My post on the previous page seems to have largely been glossed over, but nobody is noticing that cross CCX traffic on monolithic Strix Point is almost equally as bad as cross CCX/CCD traffic on Granite Ridge.
Comments on this have been made already right after the Strix Point launch. It's just that the special group of people whose job it is to make funny faces in youtube thumbnails didn't jump on the cross CCX workloads topic until the 9950X/9900X review window, when AMD made them reinstall Windows numerous times just for the core parking driver.
Just from that, you can throw out anything to do with chiplets, IF, or IOD. This is somehow related to the new core designs.
I still am guessing that it is more likely to be an uncore topic.

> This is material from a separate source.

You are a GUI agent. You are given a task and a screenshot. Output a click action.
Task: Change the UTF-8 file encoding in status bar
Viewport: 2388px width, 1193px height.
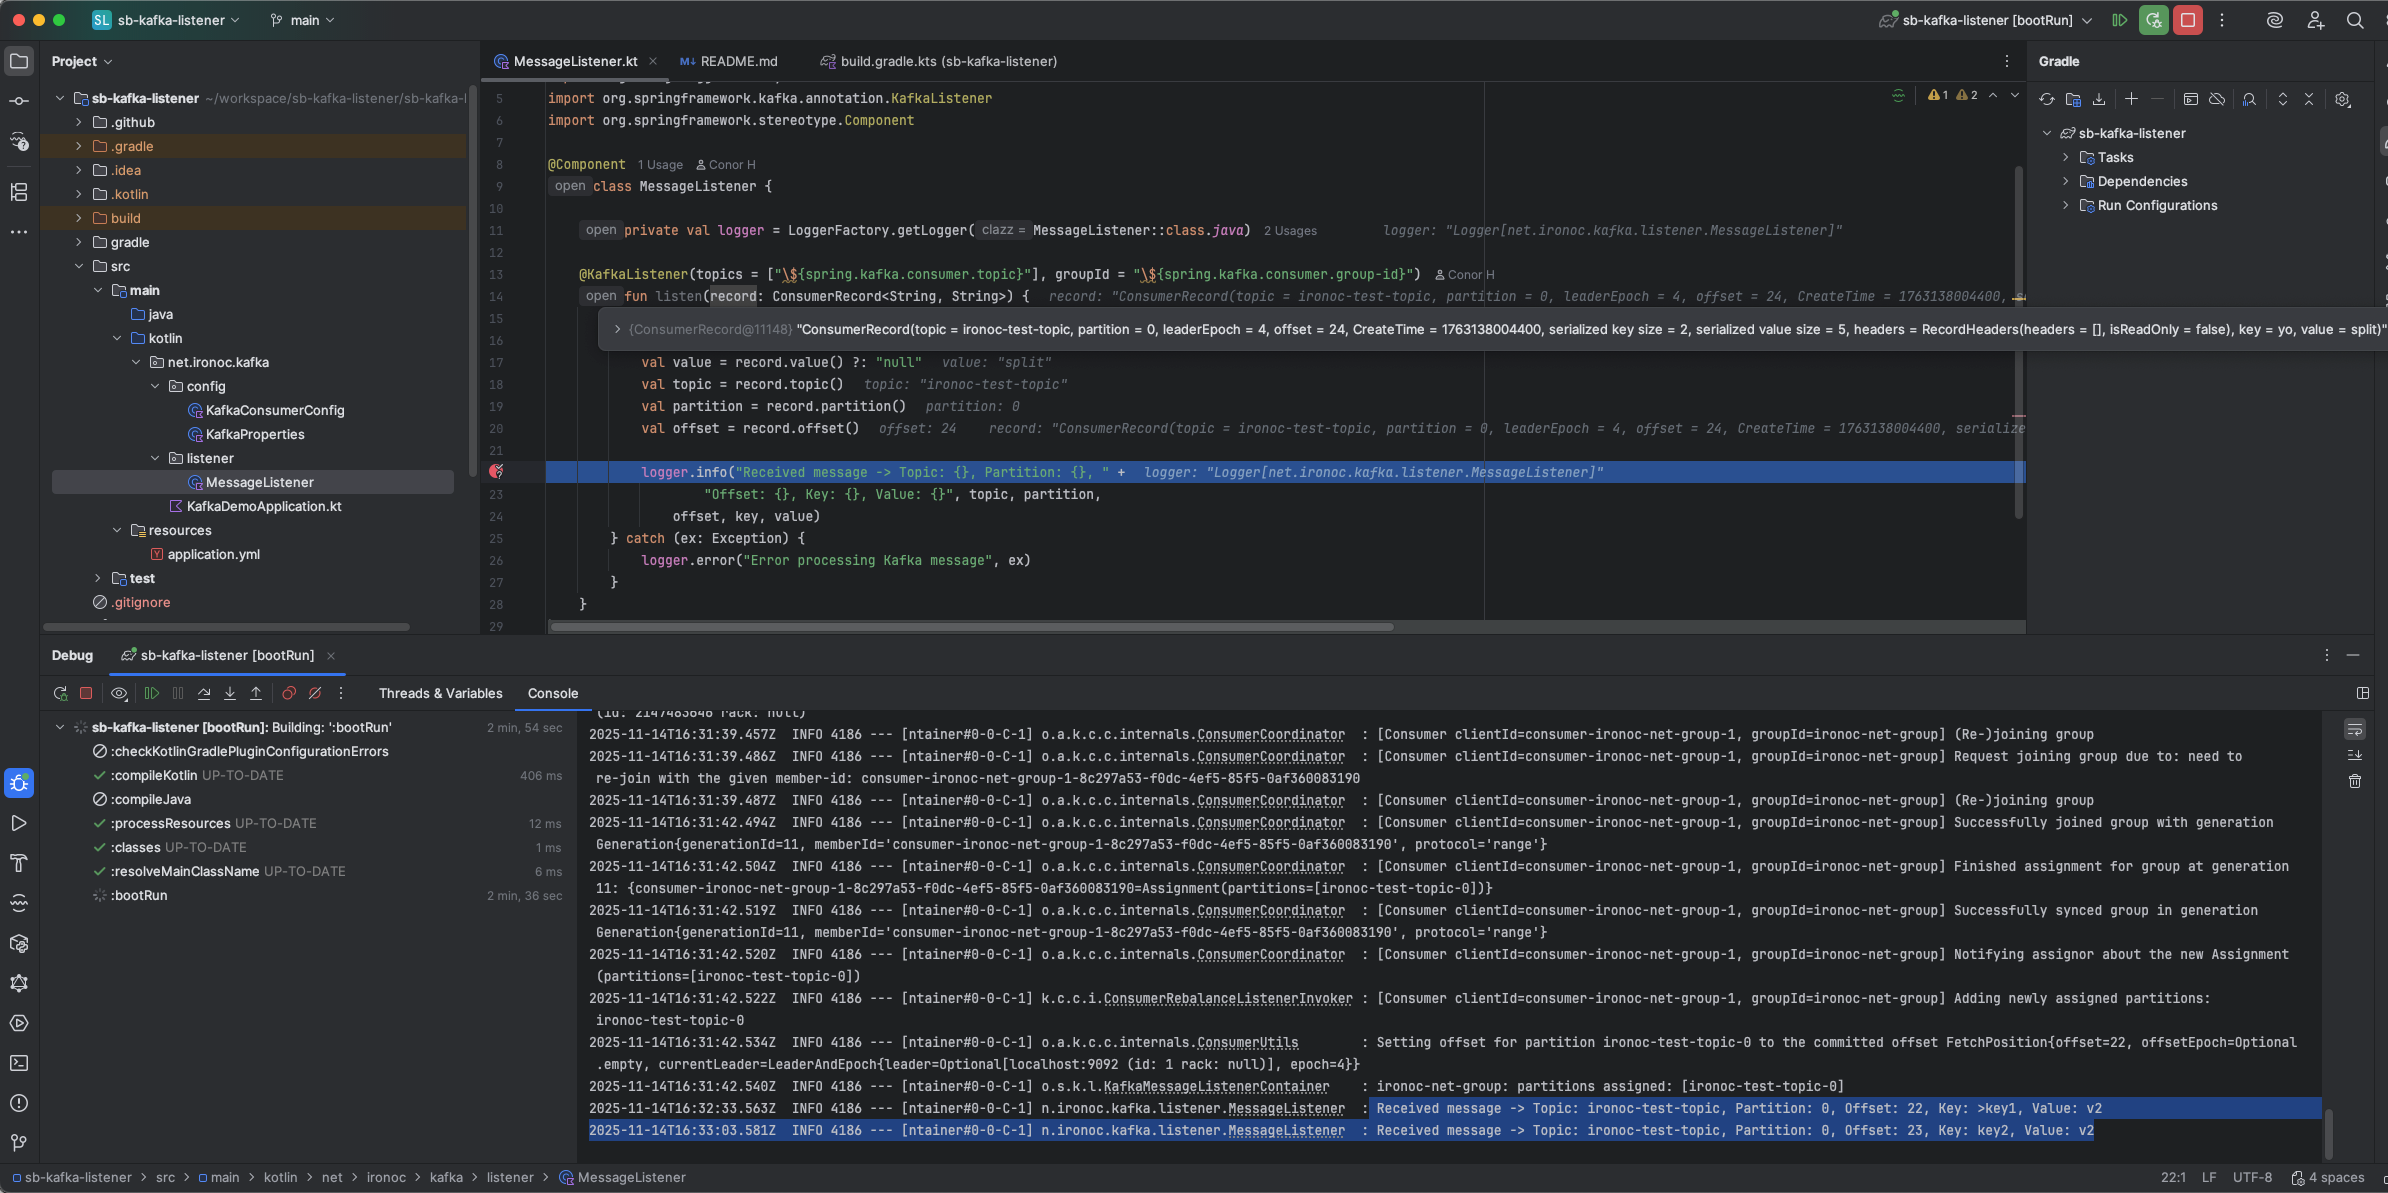pos(2252,1178)
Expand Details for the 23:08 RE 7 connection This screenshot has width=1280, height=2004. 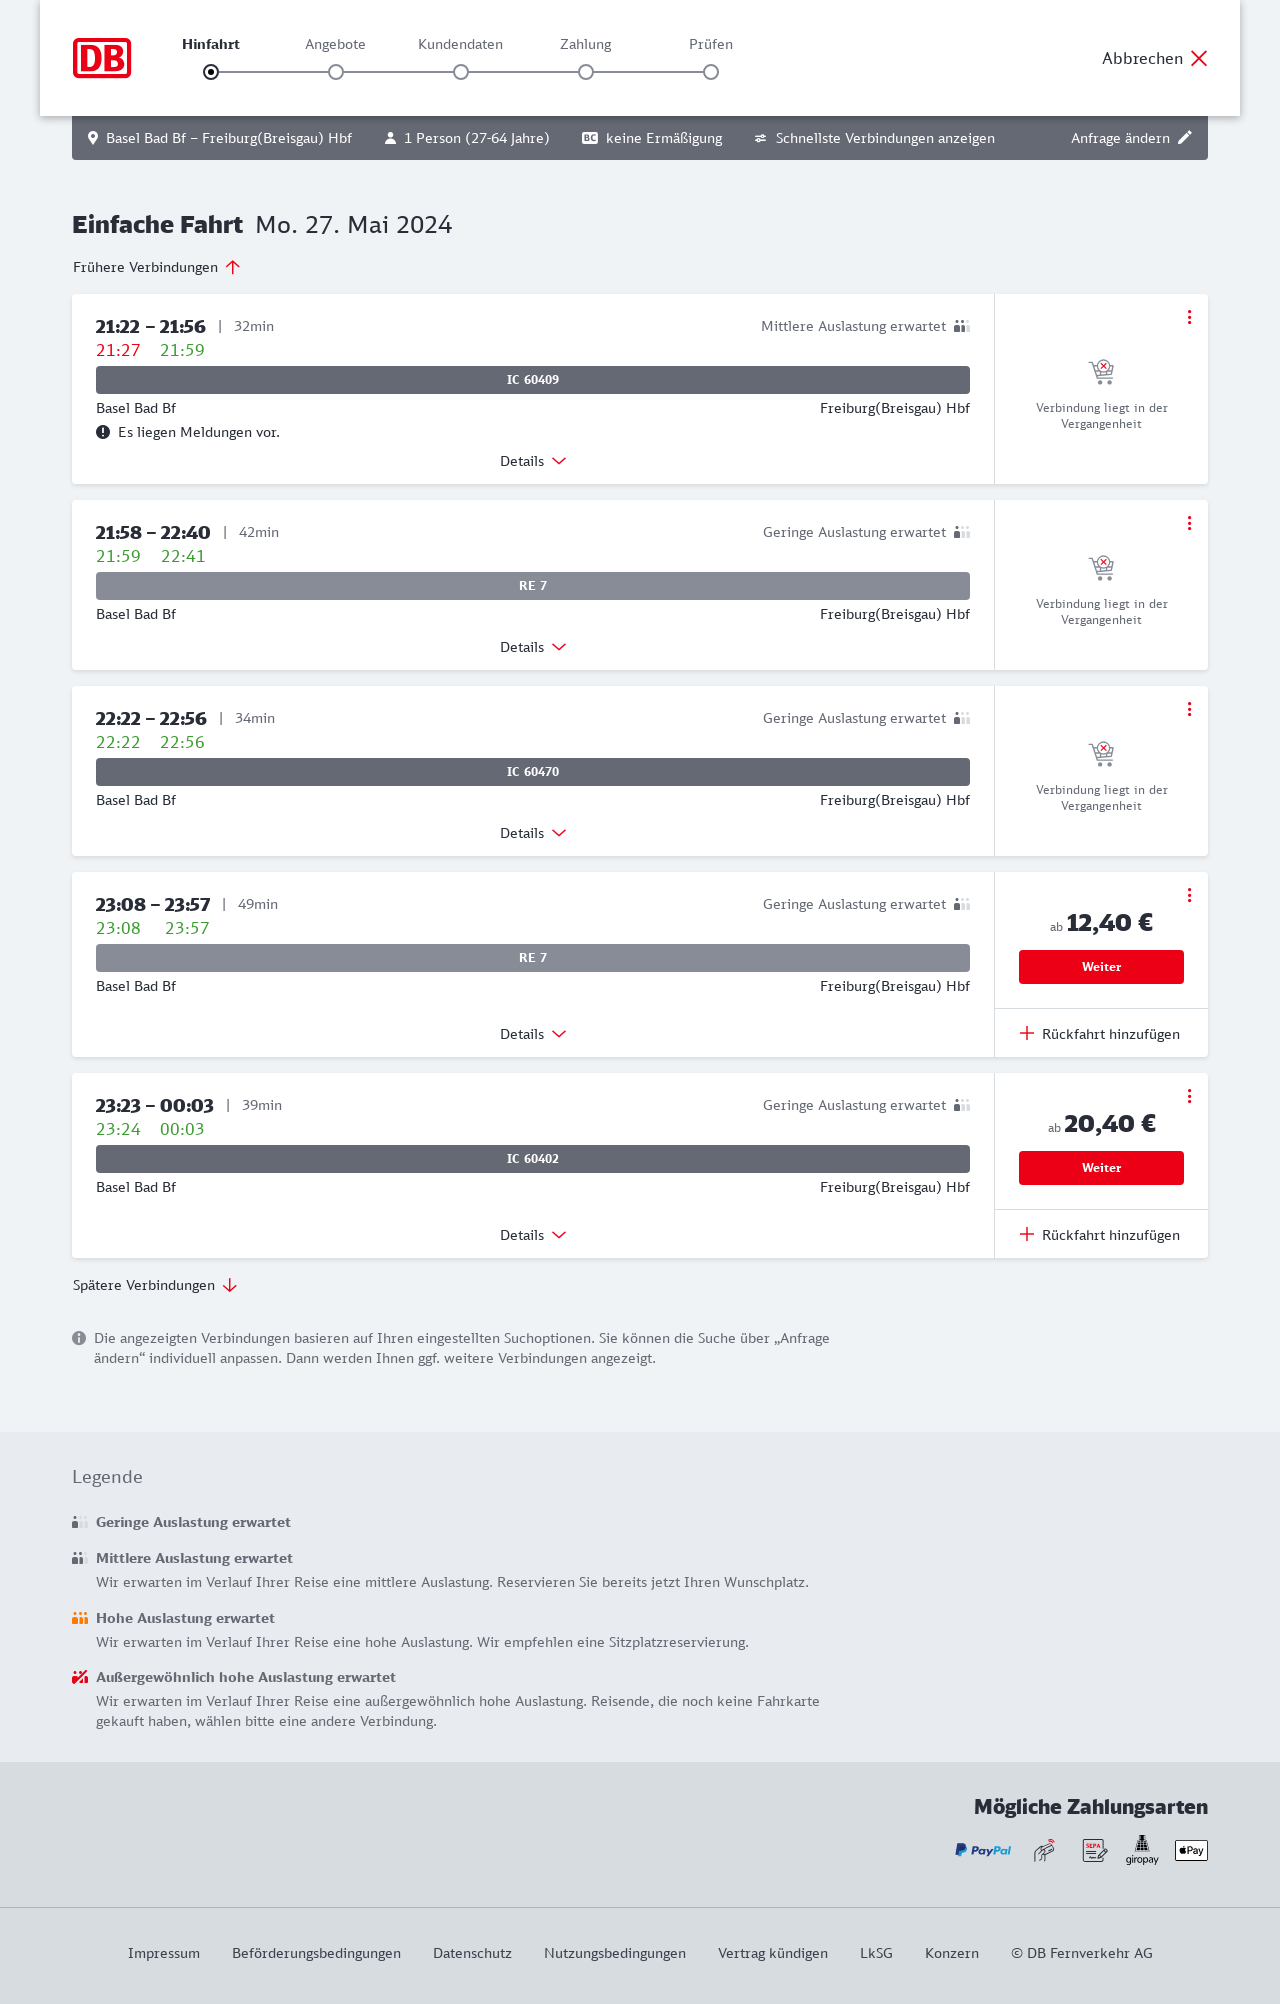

STX is different in that the path between CCXs and MMCs doesn't need to go through the substrate,¹ and in that it is the first(?) Zen device which has got CCXs of different core counts.²
¹) Perhaps they could have optimized the monolithic chip more, but didn't because co-developing and validating all the different Zen 5 products is taxing as it is.
²) Let's hope that the need to manage differing CCXs in STX is not a driver for compromises in GNR. But who knows.
If it was a conscious decision to make it that way, they should come out and let us know their logic behind it.
There will be the Hot Chips presentation
soon. Although they will surely prefer to concentrate on what got better, not so much on what was compromised.
The latency itself isn't as big of a problem as people make it out to be. It only made the existing issue more visible,
I agree.
I for one have home computers with up to sixteen last-level cache domains (have been having them for quite some time now), and in the few cases in which it matters at all, I know how to optimize at the application level based on my own targeted benchmarks. Sure, it's a bit of a nuisance to do, but the payoff compared to Intel chips is better performance of cache-fitting workloads and other fundamental benefits. (Of course I don't dedicate computers with sixteen last level caches to playing video games. And these workloads are not about sharing just a couple of cache lines, but hot data sizes in the same order of magnitude as cache sizes, so that's really not comparable to those microbenchmarks.) — Now, what remains to be seen is whether or not Zen 5's regression in cacheline bouncing microbenchmarks is going to be connected with any payoffs elsewhere.
To be honest, on CPU front they were executing perfectly, especially with Zen 3 and Zen 4 (which brought HUGE performance uplifts). We got spoiled.
For parallel workloads, Zen 2 and Zen 4 brought the big uplifts.
It seems true that Zen 5 cores are super-power hungry and scale perf well past what Zen 4 does, and scale much worse than Zen 4 at very low power.
Basically true, but your wording occurs exaggerated to me. Two things have been known for a while now:
– Zen 5 is quite a step up in core width compared to its predecessors,
– Turin's socket power budget is going to be increased merely ≈proportional to core count increase over Genoa.
Per-core power budget in servers isn't big, and remains about the same in Turin. Yet what will matter a lot to AMD's bottom line is how much Turin will improve in iso-core-count performance, iso-power performance, and absolute per-socket performance over Genoa and over the competition. And I for one am curious to see that (but not because I cared much for AMD's bottom line). I don't feel confident to make any guesses based on the STX and GNR performance-over-power scaling figures which we have seen so far, though maybe I am simply not seeing the forest for the trees. — What also matters is how many designs AMD wins in mobile. In contrast, how much it matters which variety of funny faces the youtubers make in their thumbnails is something which can be left for everyone to decide for themselves.
huge resource investment in the FP/AVX512 while integer was left behind,
That's a bit exaggerated too. Apart from the fact that vectorized integer arithmetic profits from the vector/"FP" pipeline enhancements, the integer backend got resource investments too (e.g. not just more execution units, but more capable units to boot), and a good deal of resources were poured into the frontend.